I am planning to buy TV this month and doing a lot of online/offline research. I have checked a lot threads here also.
I stumbled upon Noble TVs at Snapdeal yesterday. I have no idea about this brand. I could not find any info about it anywhere. Only one review of its 24 inch TV by NDTV Gadgets. Thats all. 
Does anyone have any idea about it? Specifications of its i-SMART and i-TECH TVs look really promising and price is much lower than same category TVs from other brands. According to its website, they have 621+ service centers in India and one is just 6 Kms from my home. I will visit their service center tomorrow evening.

Does anyone has any idea/info about Noble TVs?

Website : Noble i-SMART
Only review I could find : 24 Inch TV review


----------



## mohit9206 (Sep 6, 2015)

Never heard of it. Avoid unknown brands. Only go for popular brands like Sony, LG, Samsung, Panasonic, Toshiba, etc.


----------



## tkin (Sep 7, 2015)

Stay away from unknown brands, 99.99% sure these are Chinese rebrands.

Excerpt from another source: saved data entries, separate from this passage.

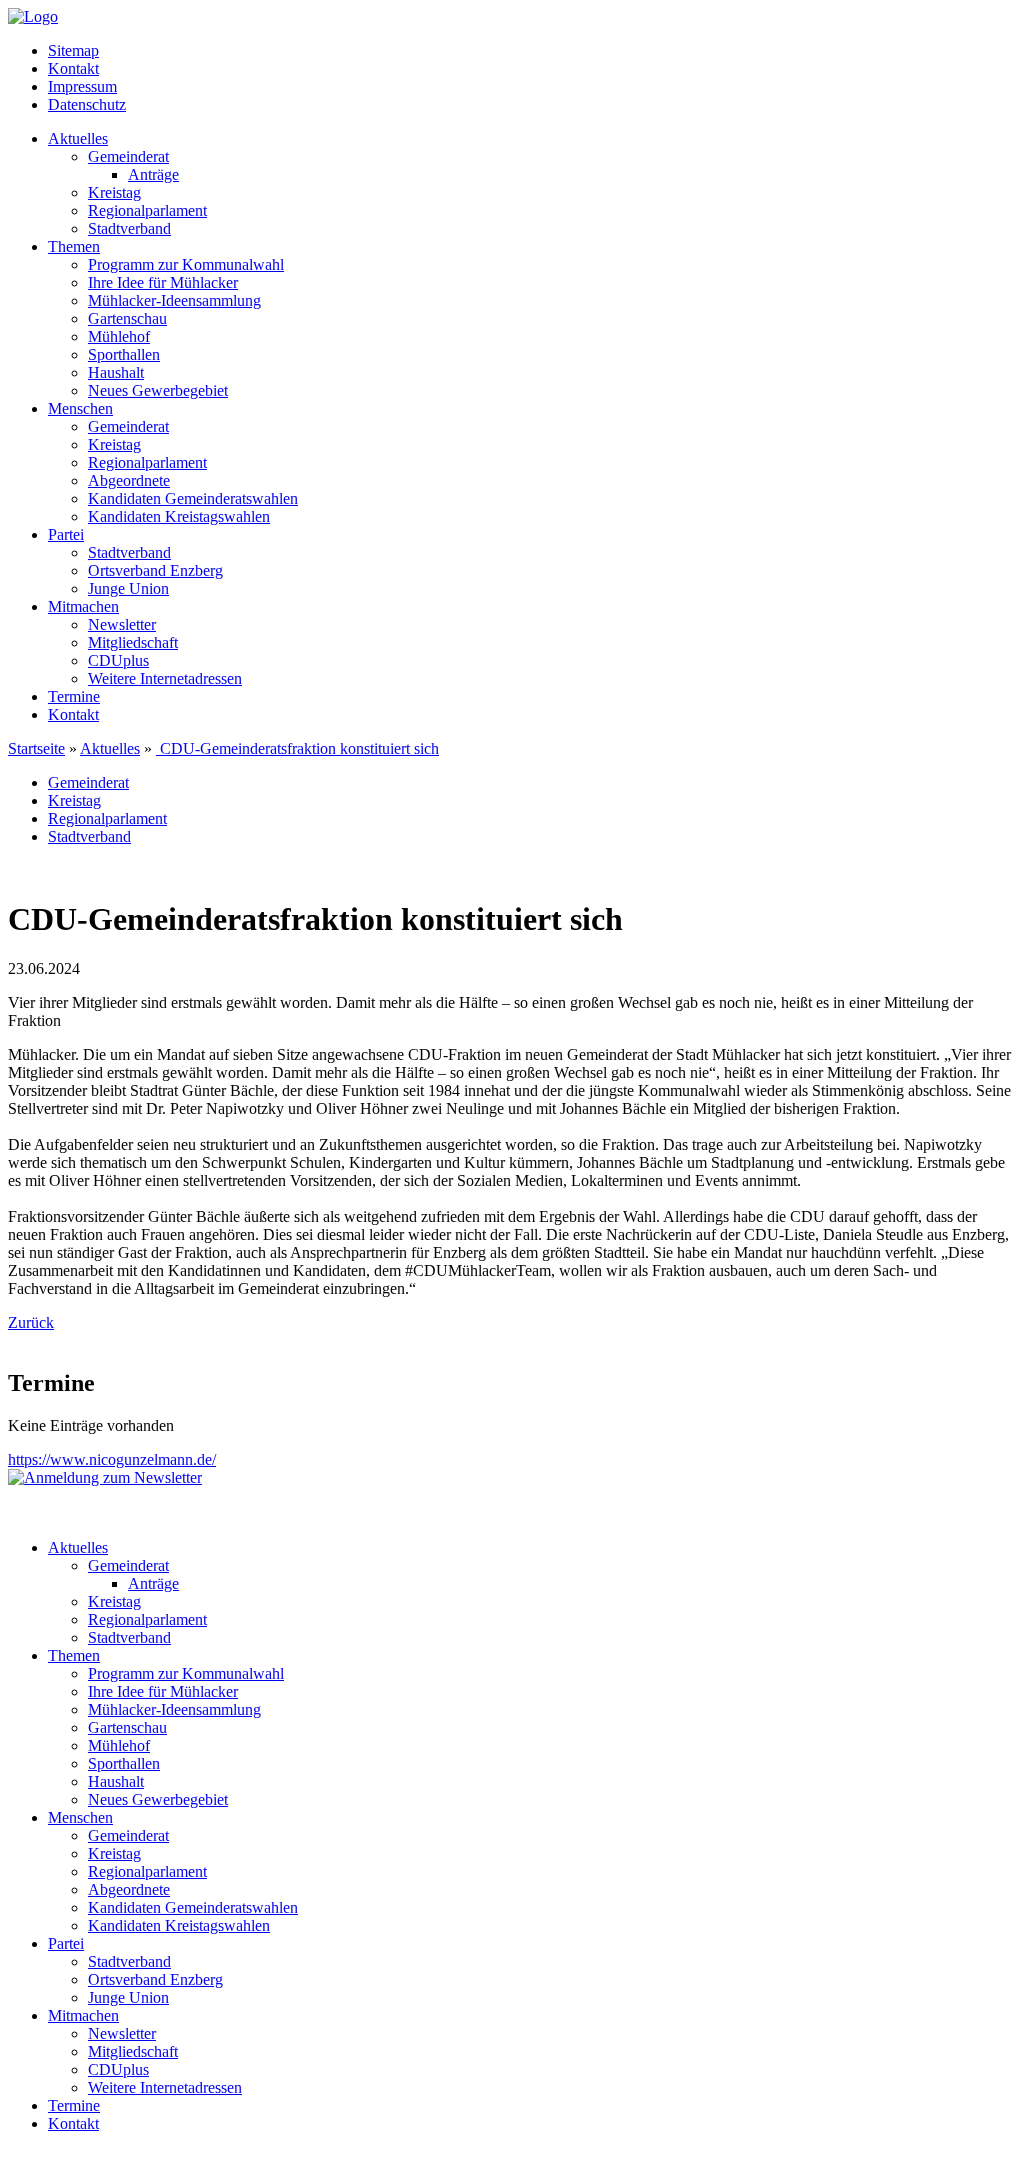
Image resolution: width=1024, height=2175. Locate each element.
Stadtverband (129, 228)
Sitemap (73, 50)
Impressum (82, 86)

I think these guys are behind the brand: *en.wikipedia.org/wiki/TCL_Corporation


----------



## Naveen.S (Sep 8, 2015)

Thanx for the suggestions. I got a call from their CC and perhaps they are going to arrange Demo for me. Let see...


----------



## Genius-jatt (Sep 8, 2015)

Today latest TV are equipped with I-Smart + i-Tech technologies, So i-SMART and i-TECH TVs have nothing extra apart from that all good Led TV'S from Samsung, Sony, Sharp,Panasonic, Toshiba, etc have the advance features like Internet + streaming media online .So check the demo your self & also update the thread for members bro. Take your time & buy wisely.


----------



## bpatel (Sep 20, 2017)

Naveen.S said:


> I am planning to buy TV this month and doing a lot of online/offline research. I have checked a lot threads here also.
> I stumbled upon Noble TVs at Snapdeal yesterday. I have no idea about this brand. I could not find any info about it anywhere. Only one review of its 24 inch TV by NDTV Gadgets. Thats all.
> Does anyone have any idea about it? Specifications of its i-SMART and i-TECH TVs look really promising and price is much lower than same category TVs from other brands. According to its website, they have 621+ service centers in India and one is just 6 Kms from my home. I will visit their service center tomorrow evening.
> 
> ...


 My father perchased Nobel Tv one year ago, and It's color is very good (better than LG I compare) and perfomance is good no problem at all,It is american company and Mfg. in India.Good and value for money product.


----------